Shopping cart containing: cat food, fingernail polish, ash tray, (because one of the cats broke my other one, of course.) ding dongs, ben and jerrys, granny panties, the latest Britney Spears CD, (because the cats LOVE her, of course.) One bottle of Old Spice cologne, nag champa incense, new panty hose, and the latest issue of Cosmo.
Men.....Who needs men when you have 15 cats, right?
I don't understand them, and ya know, at this point, I don't even want to.
There has to be more to life and love than this.
I tried to read last night.
Impossible.
I can't even read because my head is so full of fast moving thoughts.
It's spinning. My little robotic heart needs and oil change and a fluids check.
I worked out last night for the first time in ages.
Nothing too involved. But it felt good, nonetheless. I figured that keeping my outer shell healthy couldn't hurt since it feels like my insides packed up their shit and quit. They didn't even give me a two week's notice!Well Mr. Blog, here's to another day, another dollar. Thanks for listening.

Tuesday, February 3, 2009

Dear Tequila

Dear Juarez Tequila,

You are a bastard.

Love,
Nikki

Beep, beep, beep, beep. The alarm clock grew louder and louder next to my booze-filled head. I practically punched the snooze button thinking to myself, "Oh hell, just a few more minutes."

I woke up last night several times to run to the kitchen and chug orange juice, water, cranberry juice, whatever liquid I could get my hands on. It's incredible, the rate at which I can drink something when I'm dehydrated from a night of drinking too much. You'd think I had been stranded in the desert for weeks.

**REQUIREMENT**:
Retype the blog entries in full, word for word. The items that come next have no connection to the blog entries.

**DATA LISTING**:
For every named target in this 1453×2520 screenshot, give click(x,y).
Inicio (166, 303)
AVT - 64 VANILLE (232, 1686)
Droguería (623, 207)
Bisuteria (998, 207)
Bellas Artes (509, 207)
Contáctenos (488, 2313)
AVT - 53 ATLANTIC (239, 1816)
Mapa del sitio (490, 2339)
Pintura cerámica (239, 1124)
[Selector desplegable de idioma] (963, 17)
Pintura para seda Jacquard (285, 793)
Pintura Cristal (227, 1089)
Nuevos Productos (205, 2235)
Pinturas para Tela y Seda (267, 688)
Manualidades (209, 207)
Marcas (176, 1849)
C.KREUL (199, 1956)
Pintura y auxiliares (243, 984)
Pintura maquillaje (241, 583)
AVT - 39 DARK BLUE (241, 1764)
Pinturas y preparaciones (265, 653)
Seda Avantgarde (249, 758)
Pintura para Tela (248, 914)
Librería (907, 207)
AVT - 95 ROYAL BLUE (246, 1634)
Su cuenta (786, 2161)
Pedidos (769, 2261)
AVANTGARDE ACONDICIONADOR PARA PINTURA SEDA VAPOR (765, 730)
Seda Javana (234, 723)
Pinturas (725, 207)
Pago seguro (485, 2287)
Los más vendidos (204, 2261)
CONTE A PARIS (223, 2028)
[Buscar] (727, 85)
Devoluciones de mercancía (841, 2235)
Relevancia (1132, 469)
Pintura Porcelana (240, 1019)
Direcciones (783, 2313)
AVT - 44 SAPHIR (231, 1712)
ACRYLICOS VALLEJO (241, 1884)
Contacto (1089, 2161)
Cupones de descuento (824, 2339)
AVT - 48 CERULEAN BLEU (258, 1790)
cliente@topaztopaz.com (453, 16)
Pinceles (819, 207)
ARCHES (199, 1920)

**RESPONSE**:
Shopping cart containing: cat food, fingernail polish, ash tray, (because one of the cats broke my other one, of course.) ding dongs, ben and jerrys, granny panties, the latest Britney Spears CD, (because the cats LOVE her, of course.) One bottle of Old Spice cologne, nag champa incense, new panty hose, and the latest issue of Cosmo.
Men.....Who needs men when you have 15 cats, right?
I don't understand them, and ya know, at this point, I don't even want to.
There has to be more to life and love than this.
I tried to read last night.
Impossible.
I can't even read because my head is so full of fast moving thoughts.
It's spinning. My little robotic heart needs and oil change and a fluids check.
I worked out last night for the first time in ages.
Nothing too involved. But it felt good, nonetheless. I figured that keeping my outer shell healthy couldn't hurt since it feels like my insides packed up their shit and quit. They didn't even give me a two week's notice!Well Mr. Blog, here's to another day, another dollar. Thanks for listening.

Tuesday, February 3, 2009

Dear Tequila

Dear Juarez Tequila,

You are a bastard.

Love,
Nikki

Beep, beep, beep, beep. The alarm clock grew louder and louder next to my booze-filled head. I practically punched the snooze button thinking to myself, "Oh hell, just a few more minutes."

I woke up last night several times to run to the kitchen and chug orange juice, water, cranberry juice, whatever liquid I could get my hands on. It's incredible, the rate at which I can drink something when I'm dehydrated from a night of drinking too much. You'd think I had been stranded in the desert for weeks.